2. Investor capital. The financial investor — in our case, Blue Mountain — provides the majority of the capital. They acquire a majority stake alongside the management team, which retains a minority but significant shareholding. The investor takes on the principal financial risk and receives a proportional stake in return.

3. Bank debt (in larger transactions). For transactions of a certain size, part of the financing can come from bank loans repaid from the company’s cash flows. This structure is known as a leveraged buyout or LBO when debt is the primary source of funding — though in the context of Spanish middle-market family businesses, leverage tends to be kept at moderate levels to preserve the company’s financial health.

A concrete example

Imagine an industrial distribution company with revenues of €40 million and EBITDA of €5 million. The agreed valuation is €25 million (5x EBITDA). The management team — CEO and three directors — wants to execute an MBO.

A possible structure:

  • Management team: €2.5 million (10% of total price)
  • Blue Mountain: €15 million (60%)
  • Bank debt: €7.5 million (30%)

At closing, the management team owns 30% of the company (their contribution as a percentage of total equity, which excludes debt). Blue Mountain owns 70%.

If in five years the company has grown and a new valuation is agreed at €40 million, the management team receives 30% of that value: €12 million. Their initial €2.5 million has become €12 million. The investor receives 70%: €28 million on the €15 million invested.

This is a simplification, but it illustrates the logic: the team takes real risk in exchange for real upside.

The investor’s role: more than just capital

A good MBO investor is not simply a bank that lends money. They are a strategic partner who, ideally, brings three things:

Capital and structure. The transaction financing and the legal and tax structure that makes it viable.
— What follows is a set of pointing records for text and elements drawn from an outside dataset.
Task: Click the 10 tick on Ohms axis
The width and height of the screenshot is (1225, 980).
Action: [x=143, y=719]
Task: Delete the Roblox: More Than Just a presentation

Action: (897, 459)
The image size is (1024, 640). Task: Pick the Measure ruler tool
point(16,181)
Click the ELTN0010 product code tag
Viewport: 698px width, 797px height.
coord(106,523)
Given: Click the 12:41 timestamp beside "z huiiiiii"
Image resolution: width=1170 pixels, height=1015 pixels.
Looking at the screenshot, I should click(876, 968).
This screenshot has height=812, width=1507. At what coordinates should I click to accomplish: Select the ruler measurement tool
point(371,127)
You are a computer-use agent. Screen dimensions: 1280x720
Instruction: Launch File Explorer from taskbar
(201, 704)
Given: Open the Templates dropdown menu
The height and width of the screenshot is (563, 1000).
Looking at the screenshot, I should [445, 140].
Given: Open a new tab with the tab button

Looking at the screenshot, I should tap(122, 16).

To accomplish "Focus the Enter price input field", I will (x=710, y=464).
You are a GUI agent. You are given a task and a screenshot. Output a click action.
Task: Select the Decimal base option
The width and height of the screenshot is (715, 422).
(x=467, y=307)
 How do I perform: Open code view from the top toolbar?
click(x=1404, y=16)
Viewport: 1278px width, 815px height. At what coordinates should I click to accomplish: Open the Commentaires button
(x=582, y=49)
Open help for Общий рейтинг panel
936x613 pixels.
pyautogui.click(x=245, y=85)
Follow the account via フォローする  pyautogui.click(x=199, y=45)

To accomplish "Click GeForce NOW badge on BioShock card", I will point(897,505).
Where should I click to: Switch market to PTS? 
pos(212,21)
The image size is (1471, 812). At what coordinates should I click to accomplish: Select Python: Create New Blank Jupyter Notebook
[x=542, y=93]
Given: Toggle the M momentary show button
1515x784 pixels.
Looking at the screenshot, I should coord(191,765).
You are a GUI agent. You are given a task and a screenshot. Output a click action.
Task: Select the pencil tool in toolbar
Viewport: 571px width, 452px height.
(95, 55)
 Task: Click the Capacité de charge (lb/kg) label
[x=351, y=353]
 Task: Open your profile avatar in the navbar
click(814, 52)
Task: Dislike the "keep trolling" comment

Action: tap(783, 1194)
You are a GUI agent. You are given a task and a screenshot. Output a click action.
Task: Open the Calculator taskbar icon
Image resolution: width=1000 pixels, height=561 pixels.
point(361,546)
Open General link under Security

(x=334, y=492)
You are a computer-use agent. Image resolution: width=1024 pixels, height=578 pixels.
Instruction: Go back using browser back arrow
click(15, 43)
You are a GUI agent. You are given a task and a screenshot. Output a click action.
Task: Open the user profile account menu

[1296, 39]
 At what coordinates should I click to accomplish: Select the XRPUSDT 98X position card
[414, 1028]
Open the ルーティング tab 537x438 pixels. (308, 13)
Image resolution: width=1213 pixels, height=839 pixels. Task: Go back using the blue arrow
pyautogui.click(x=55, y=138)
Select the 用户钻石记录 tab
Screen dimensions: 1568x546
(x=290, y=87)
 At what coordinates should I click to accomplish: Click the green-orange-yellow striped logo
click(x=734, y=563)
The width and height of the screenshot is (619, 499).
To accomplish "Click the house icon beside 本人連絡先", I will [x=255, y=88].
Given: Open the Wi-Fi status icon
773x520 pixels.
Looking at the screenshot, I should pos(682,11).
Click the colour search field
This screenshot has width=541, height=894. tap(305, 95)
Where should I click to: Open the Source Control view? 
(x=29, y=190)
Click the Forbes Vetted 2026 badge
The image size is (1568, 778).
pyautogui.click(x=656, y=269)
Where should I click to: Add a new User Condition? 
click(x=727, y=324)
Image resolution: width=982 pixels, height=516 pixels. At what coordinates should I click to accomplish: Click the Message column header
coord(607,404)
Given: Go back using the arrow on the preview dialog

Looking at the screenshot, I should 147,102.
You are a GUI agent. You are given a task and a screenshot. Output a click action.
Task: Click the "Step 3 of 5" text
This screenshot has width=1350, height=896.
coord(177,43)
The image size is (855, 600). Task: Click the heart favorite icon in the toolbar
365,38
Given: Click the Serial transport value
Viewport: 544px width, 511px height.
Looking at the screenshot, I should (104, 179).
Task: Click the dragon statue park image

Governance and support. A board seat, reporting processes that professionalise the business, access to a network for hiring quality executives, exploring markets, or closing financing transactions.

Patience. And this is crucial. In an MBO, the management team needs time to demonstrate that it can run the company without the founder. An investor with a five-year horizon can create additional pressure at a moment when the team is already managing the stress of the transition. A long-term investor — as we are — can accompany that process without artificial urgency.

What the founder worries about: can they manage without me?

The question that almost every founder has in the back of their mind when considering an MBO is nearly always the same: will they be able to run the business without me?

It is a legitimate question. The honest answer is: it depends on how much they have actually been running it already.

If the management team has spent five years making the day-to-day operational decisions, closing important sales, managing crises, negotiating with suppliers — with the founder as a reference and validator rather than an executor — then the answer is almost always yes.

If the management team executes but the founder decides on everything important, the MBO is not the problem: it is the symptom that there is prior delegation work to be done before considering any succession option.

At Blue Mountain we have been involved in processes where the founder spent eighteen months preparing the team before closing the MBO. That is not a delay — it is the most important investment they can make to ensure the transaction succeeds.

If you want to understand how we work with advisors and intermediaries on these structures, I recommend reading our intermediaries section. For additional context on the importance of management teams in acquisition processes, the articles the importance of the management team in an acquisition, how we structure an acquisition, and the business succession planning guide offer complementary perspectives.

An MBO is not the right option for everyone. But for the founder who has a strong team, wants a clean exit, and wants to see the company in trusted hands, it is one of the best options available.